*Extracted information*:
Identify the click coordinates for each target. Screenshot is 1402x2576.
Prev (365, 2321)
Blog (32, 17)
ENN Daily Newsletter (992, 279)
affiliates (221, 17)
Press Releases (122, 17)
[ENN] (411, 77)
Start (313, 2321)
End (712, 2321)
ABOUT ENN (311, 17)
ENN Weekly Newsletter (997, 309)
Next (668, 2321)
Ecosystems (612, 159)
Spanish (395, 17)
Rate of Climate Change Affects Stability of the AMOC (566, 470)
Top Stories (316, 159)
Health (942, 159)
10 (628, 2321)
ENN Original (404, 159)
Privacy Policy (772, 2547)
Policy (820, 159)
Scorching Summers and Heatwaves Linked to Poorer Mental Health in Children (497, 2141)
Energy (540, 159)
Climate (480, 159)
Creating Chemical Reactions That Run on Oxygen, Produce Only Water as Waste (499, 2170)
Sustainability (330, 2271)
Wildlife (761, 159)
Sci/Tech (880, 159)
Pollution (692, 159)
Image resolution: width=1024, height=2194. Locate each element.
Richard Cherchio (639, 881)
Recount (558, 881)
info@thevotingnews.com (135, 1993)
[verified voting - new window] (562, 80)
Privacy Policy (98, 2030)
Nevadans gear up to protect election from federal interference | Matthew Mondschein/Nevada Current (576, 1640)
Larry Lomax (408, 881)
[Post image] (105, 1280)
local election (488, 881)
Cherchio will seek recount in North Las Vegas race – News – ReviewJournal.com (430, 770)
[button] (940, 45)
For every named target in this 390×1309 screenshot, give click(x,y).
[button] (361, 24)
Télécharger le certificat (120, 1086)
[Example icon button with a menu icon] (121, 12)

*Activity*: Print all of the entries exactly as they are written.

*Reply*:
Identify the click coordinates for each target. Screenshot is 1402x2576.
Prev (365, 2321)
Blog (32, 17)
ENN Daily Newsletter (992, 279)
affiliates (221, 17)
Press Releases (122, 17)
[ENN] (411, 77)
Start (313, 2321)
End (712, 2321)
ABOUT ENN (311, 17)
ENN Weekly Newsletter (997, 309)
Next (668, 2321)
Ecosystems (612, 159)
Spanish (395, 17)
Rate of Climate Change Affects Stability of the AMOC (566, 470)
Top Stories (316, 159)
Health (942, 159)
10 (628, 2321)
ENN Original (404, 159)
Privacy Policy (772, 2547)
Policy (820, 159)
Scorching Summers and Heatwaves Linked to Poorer Mental Health in Children (497, 2141)
Energy (540, 159)
Climate (480, 159)
Creating Chemical Reactions That Run on Oxygen, Produce Only Water as Waste (499, 2170)
Sustainability (330, 2271)
Wildlife (761, 159)
Sci/Tech (880, 159)
Pollution (692, 159)
Image resolution: width=1024, height=2194. Locate each element.
Richard Cherchio (639, 881)
Recount (558, 881)
info@thevotingnews.com (135, 1993)
[verified voting - new window] (562, 80)
Privacy Policy (98, 2030)
Nevadans gear up to protect election from federal interference | Matthew Mondschein/Nevada Current (576, 1640)
Larry Lomax (408, 881)
[Post image] (105, 1280)
local election (488, 881)
Cherchio will seek recount in North Las Vegas race – News – ReviewJournal.com (430, 770)
[button] (940, 45)
For every named target in this 390×1309 screenshot, give click(x,y).
[button] (361, 24)
Télécharger le certificat (120, 1086)
[Example icon button with a menu icon] (121, 12)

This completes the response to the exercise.